Why video games are sexist and we can't do anything about it.

I'm perplexed for entirely different reasons. Which is why I keep asking you about the agency of the characters, to which I don't think I've gotten a response. What I'm looking for is the harm. Which is why I asked you about sin, which is one ways people phrase self-harm that then harms others. Calling something "sin" isn't calling it arbitrarily bad, it's wrapping it in the context that self-health is community-health(some aspects of conformity too, but that's kinda the same principle-ish).

But I'm going to circle back: if the characters are attractive, and mighty, and empowered, then what, erm, is the problem? Does it only stop being sexist if elves have, on average, a BMI that matches American women between the ages of 16 and 65, on average? That's not an argument I'm making, I'm really trying to tease this out. Is the problem instead that men are not uniformly sexy enough? What's the harm? Self-confidence or something along those lines?
 
if the characters are attractive, and mighty, and empowered, then what, erm, is the problem?

There isn't one. My issue is with characters that are sex objects. That by definition means they aren't mighty and empowered.
 
I will happily stare with open desire at a sexy, nude, strong, and capable woman in a situation it isn't creepy. Like if she's a fantasy representation of a woman. The sexiest women, in my aging experience, are women that have it together in their mid to late thirties. They have the fertile thing going on, they have the developed life skills thing going on, they have the self confidence thing going on, they often have the capable mom thing going on, oh rwar.
 
Oh my lord no. I will happily stare with open desire at a sexy, nude, strong, and capable woman. The sexiest women, in my aging experience, are women that have it together in their mid to late thirties. They have the fertile thing going on, they have the developed life skills thing going on, they have the self confidence thing going on, oh rwar.

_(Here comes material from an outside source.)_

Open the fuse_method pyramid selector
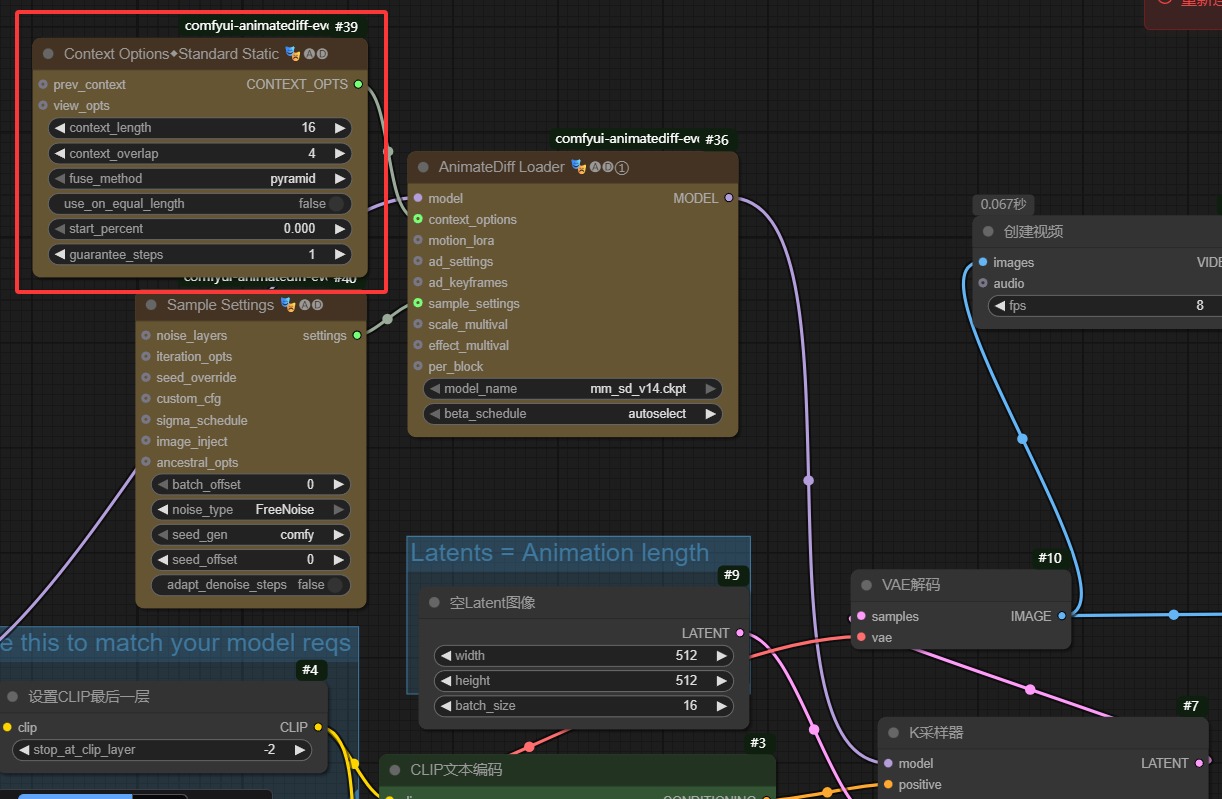The width and height of the screenshot is (1222, 799). point(200,179)
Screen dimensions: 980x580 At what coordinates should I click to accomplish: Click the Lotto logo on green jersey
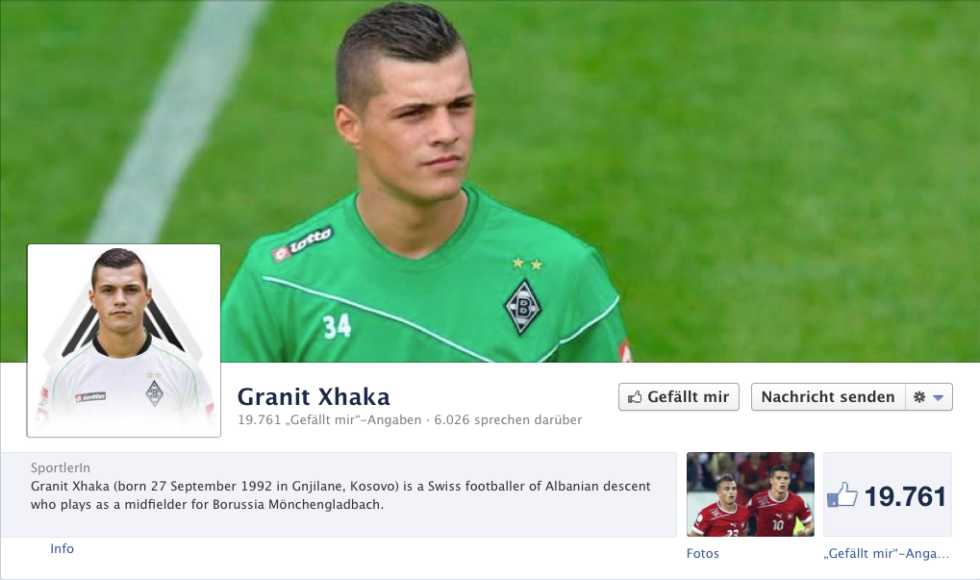302,243
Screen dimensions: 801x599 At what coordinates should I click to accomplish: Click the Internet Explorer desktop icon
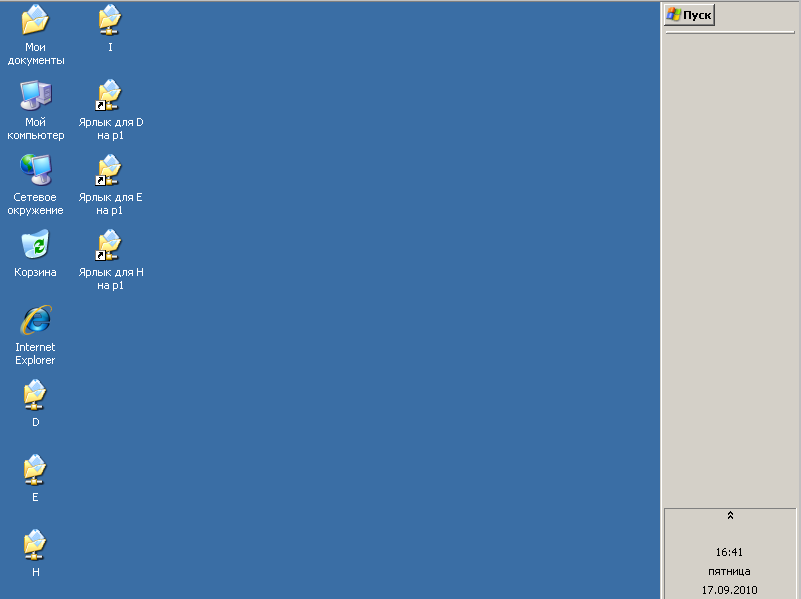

Hmm, so I think we have different definitions of "sex object." I'm using the term to mean that a character is a one-dimensional prop serving as an object of sexual desire, and nothing else.
 
There isn't one. My issue is with characters that are sex objects. That by definition means they aren't mighty and empowered.
I'm not entirely sure about that. In The Witcher, Triss, Yennefer, and Kiera Metz are presented as both objects of Geralt's attraction but it is also made very clear they are their own person and not simply bound to Geralt's sexual urges.
 
Are female player characters that anymore? Would it be news, anymore, that the character you beat the metroid invasion with while blasting rockets like mad was a super capable woman?

I'm not entirely sure about that. In The Witcher, Triss, Yennefer, and Kiera Metz are presented as both objects of Geralt's attraction but it is also made very clear they are their own person and not simply bound to Geralt's sexual urges.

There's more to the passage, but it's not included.